**Excerpted text**
ACADEMIC EMERGENCY MEDICINE 2012; 19:48–55 © 2012 by the Society for Academic Emergency Medicine
Objectives: Over the past decade, clinicians have become increasingly reliant on computed tomography (CT) for the evaluation of patients with suspected acute appendicitis. To limit the radiation risks and costs of CT, investigators have searched for biomarkers to aid in diagnostic decision-making. We evaluated one such biomarker, calprotectin or S100A8/A9, and determined the diagnostic performance characteristics of a developmental biomarker assay in a multicenter investigation of patients presenting with acute right lower quadrant abdominal pain.
Methods: This was a prospective, double-blinded, single-arm, multicenter investigation performed in 13 emergency departments (EDs) from August 2009 to April 2010 of patients presenting with acute right lower quadrant abdominal pain. Plasma samples were tested using the investigational S100A8/A9 assay. The primary outcome of acute appendicitis was determined by histopathology for patients undergoing appendectomy or 2-week telephone follow-up for patients discharged without surgery. The sensitivity, specificity, negative likelihood ratio (LR–), and positive likelihood ratio (LR+) of the biomarker assay were calculated using the prespecified cutoff value of 14 units. A post hoc stability study was performed to investigate the potential effect of time and courier transport on the measured value of the S100A8/A9 assay test results.

**Source material**

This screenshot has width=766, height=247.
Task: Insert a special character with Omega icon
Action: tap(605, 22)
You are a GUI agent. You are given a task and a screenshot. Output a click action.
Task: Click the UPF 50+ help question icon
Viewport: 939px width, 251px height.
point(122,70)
==
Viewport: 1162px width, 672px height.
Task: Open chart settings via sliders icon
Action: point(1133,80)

**Work instructions**
1. In the appendicitis abstract, how many emergency departments took part in the investigation?
2. Reproduce the stretch of the appendicitis abstract from "Methods: This was" through "assay test results.", putting "Serum" in place of "Plasma".

**Numbered answers**
1. 13

2.
Methods: This was a prospective, double-blinded, single-arm, multicenter investigation performed in 13 emergency departments (EDs) from August 2009 to April 2010 of patients presenting with acute right lower quadrant abdominal pain. Serum samples were tested using the investigational S100A8/A9 assay. The primary outcome of acute appendicitis was determined by histopathology for patients undergoing appendectomy or 2-week telephone follow-up for patients discharged without surgery. The sensitivity, specificity, negative likelihood ratio (LR–), and positive likelihood ratio (LR+) of the biomarker assay were calculated using the prespecified cutoff value of 14 units. A post hoc stability study was performed to investigate the potential effect of time and courier transport on the measured value of the S100A8/A9 assay test results.